In my programming languages course, we have come to the one subject that students fear more than continuations—concurrency. My inbox fills with desperate queries about programs that yield mysterious results, simply hang, or in the worst case, cause the computer to overheat and reset. Here in Vietnam, that's surprisingly easy with a multi-core laptop whose fan was calibrated for an air-conditioned room. When all those cores are busy and the room temperature is 30° C, the fan can't keep up.
I am revising the lecture about the fork-join framework. A couple of years I
told my students that the framework was going to be included in Java 7, and
that ParallelArray
would make it easy to parallelize common array
algorithms. Except that's not how it happened—ParallelArray
needs closures, and Java 7 isn't getting closures, so that part got dropped.

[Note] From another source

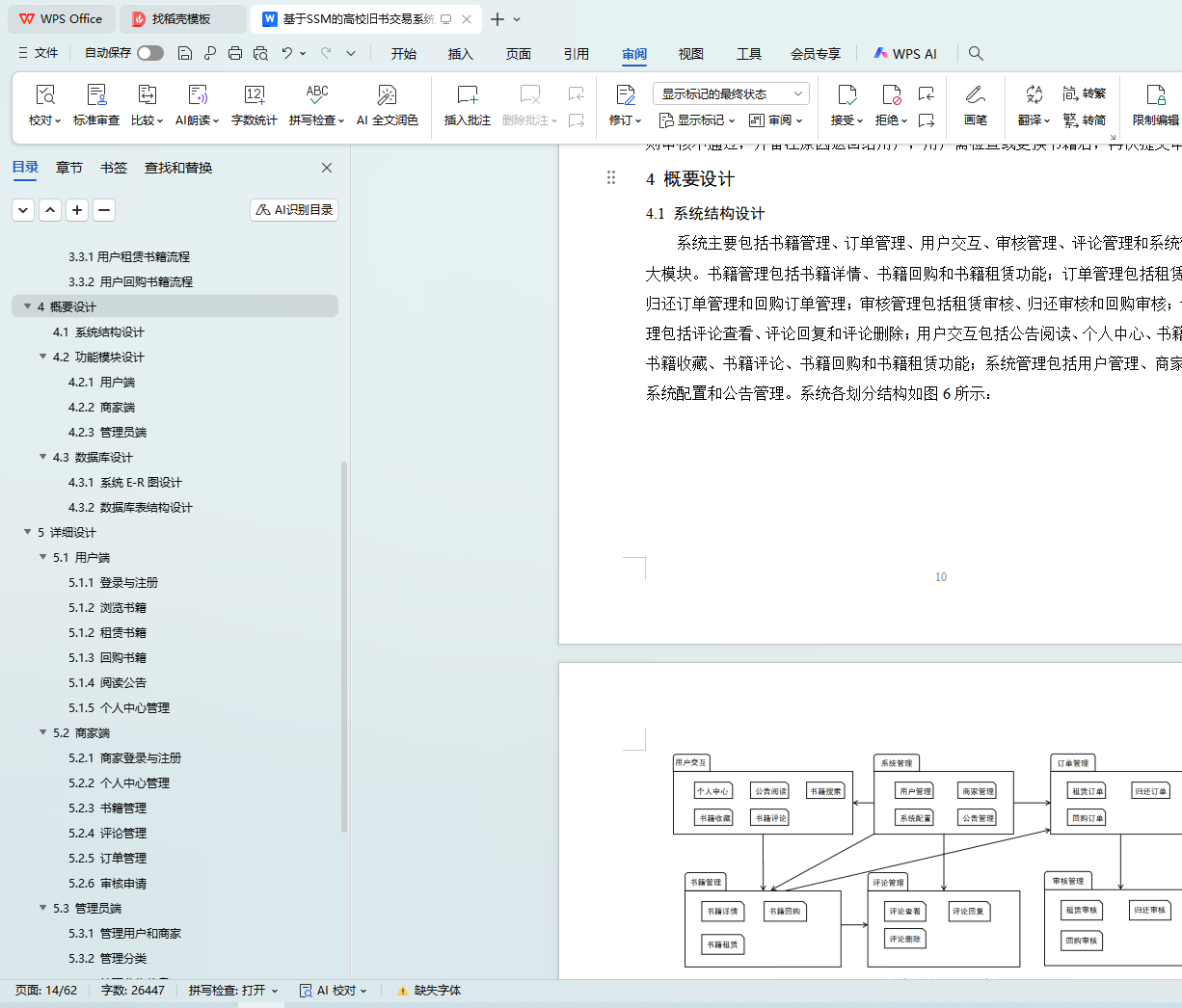Open the 拼写检查: 打开 status bar dropdown

232,991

Scala is coming to the rescue—Scala 2.9 has parallel collections, and they are easy to use. Try it out:
val a = new Array[BigInt](1000000) for (i <- 0 until a.size) a(i) = i val sum = a.par.sum
The .par
method turns a regular collection into one whose
operations are parallelized.
Is it any faster? Sure it is. Use this function for timing a block of code:
def time(f: => Unit) = { val start = System.currentTimeMillis f System.currentTimeMillis - start }
Then run
time { a.par.sum } // I got 48 on a dual-core machine time { a.sum } // I got 85
Scala has closures, of course, so we can easily make queries:
val evens = a.par.count(_ % 2 == 0)
Parallelization works nicely with for
comprehensions. For
example,
for (i <- (1 to 10).par) { print(i + " ") } // Prints something like 3 6 7 8 1 5 9 4 10 2
Of course, that's the same as (1 to 10).par.foreach(print(i + "
"))
.
As you can see, multiple threads execute the block. In fact, that's what I should have done to keep my cores busy when initializing the array:
for (i <- (0 until a.size).par) a(i) = i
What's not to like? As always, Scala lets us do things that can't be right, such as
var count = 0 for (i <- (1 to 1000000).par) { if (i % 2 == 0) count += 1 } count // I got 373812, not 500000
Here, multiple threads try to increment the counter—a classic race
conditon. Scala programmers have to know not to do this, but to call
the count
method instead. It knows how to safely combine the
results.
In Clojure, this wouldn't be an issue. That will be the next lecture.